*Supplied material:*
★ ★ ★ ★ ★

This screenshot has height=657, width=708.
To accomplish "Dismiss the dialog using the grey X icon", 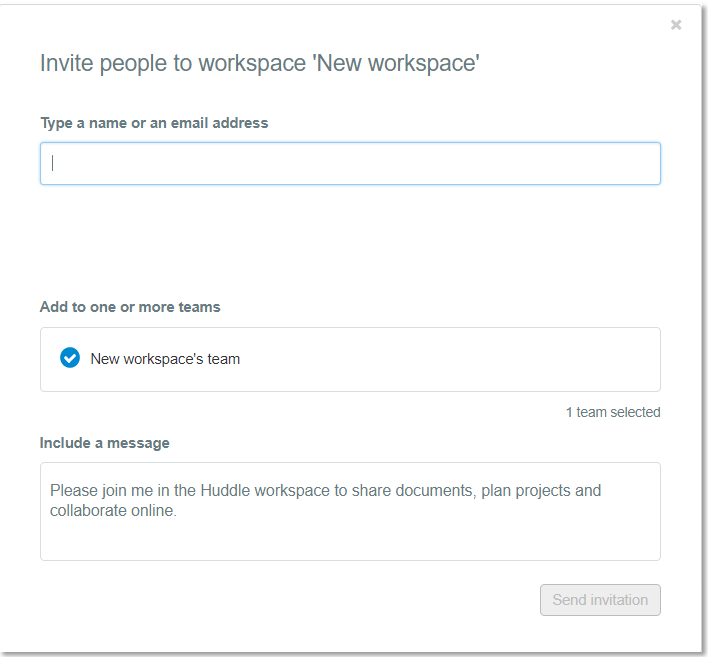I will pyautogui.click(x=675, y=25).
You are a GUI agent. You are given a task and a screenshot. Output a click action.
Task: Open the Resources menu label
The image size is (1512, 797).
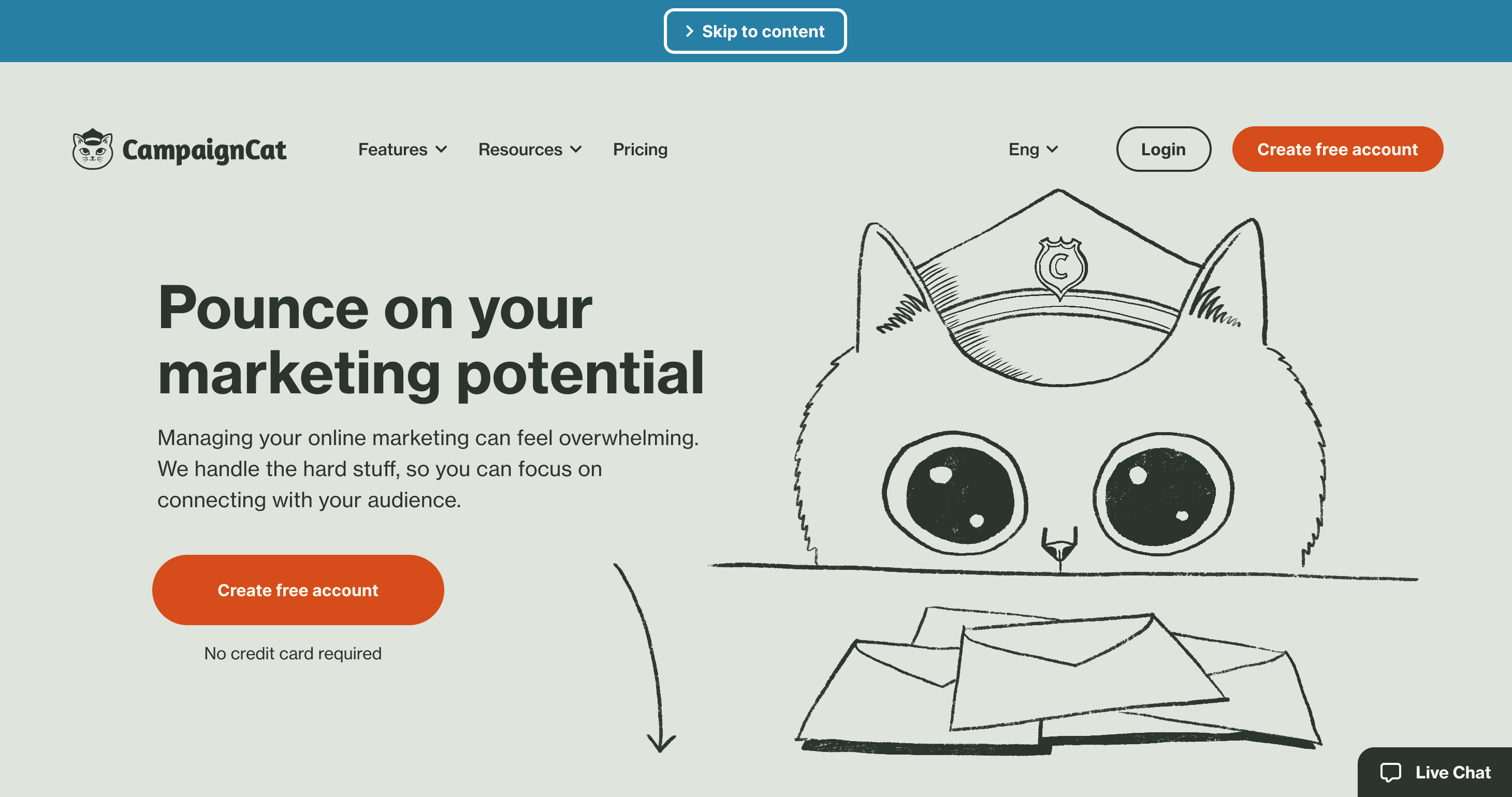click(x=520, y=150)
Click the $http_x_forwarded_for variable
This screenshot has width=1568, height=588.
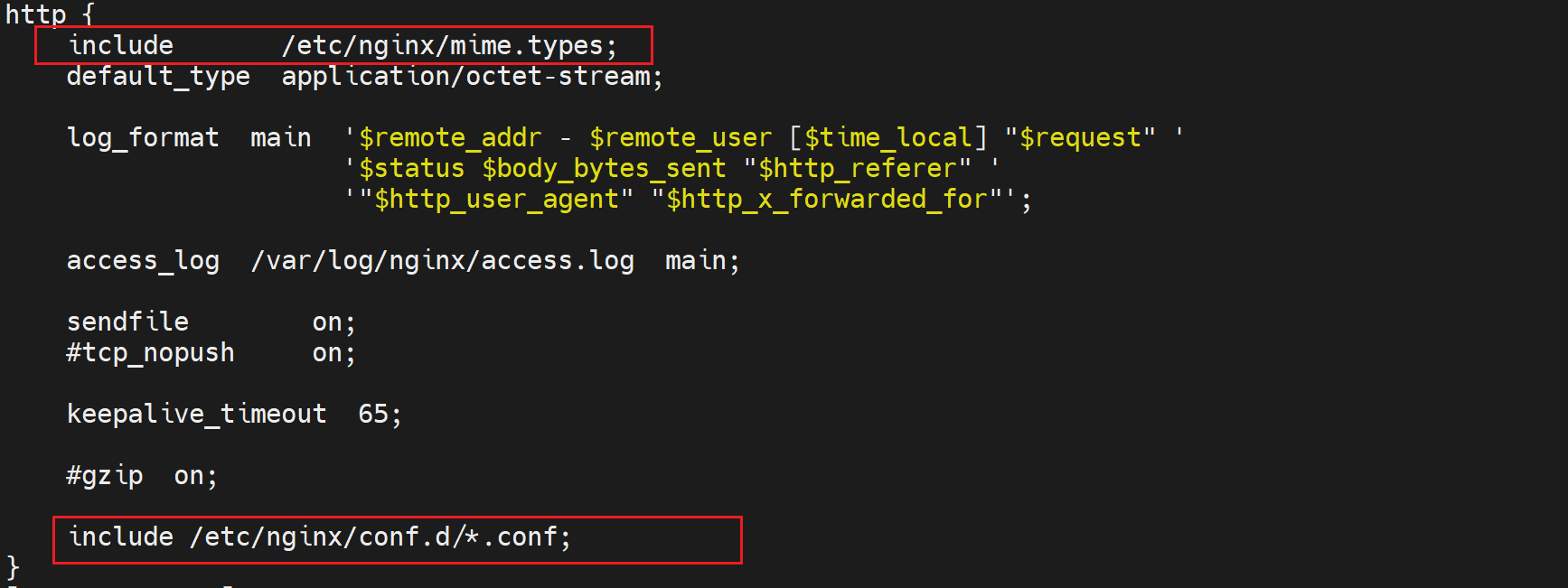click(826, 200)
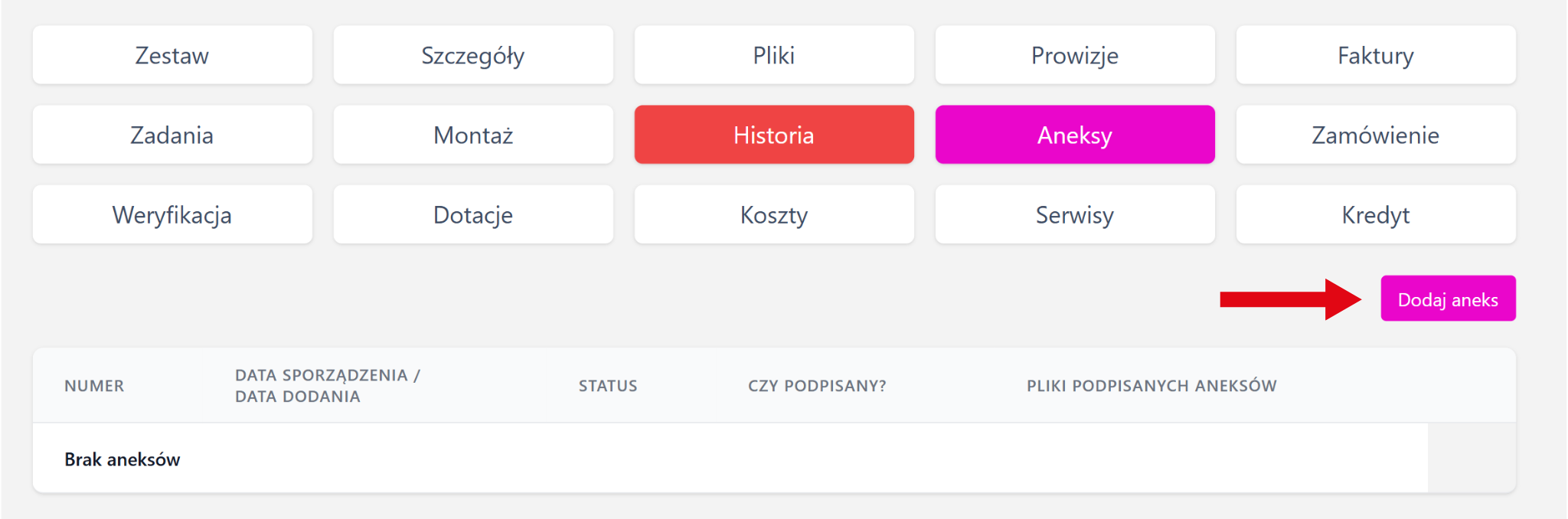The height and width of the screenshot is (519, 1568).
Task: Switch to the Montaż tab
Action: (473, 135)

★ ★ ★ ★ ★

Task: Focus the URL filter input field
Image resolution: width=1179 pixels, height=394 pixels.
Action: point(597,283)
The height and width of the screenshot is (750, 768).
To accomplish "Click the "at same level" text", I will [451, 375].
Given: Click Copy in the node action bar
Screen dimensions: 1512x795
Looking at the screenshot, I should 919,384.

★ ★ ★ ★ ★

*Instructions to follow:* Arrange the listing lines from the line with "Click the $http_x_forwarded_for variable" to the line with "Action: (473, 135)", inclusive, as a JSON list of strings with one string per line and blank lines omitted. Leave out the pictures.

*Completed task:*
[
  "Click the $http_x_forwarded_for variable",
  "This screenshot has width=1568, height=588.",
  "click(826, 200)",
  "The height and width of the screenshot is (519, 1568).",
  "Task: Switch to the Montaż tab",
  "Action: (473, 135)"
]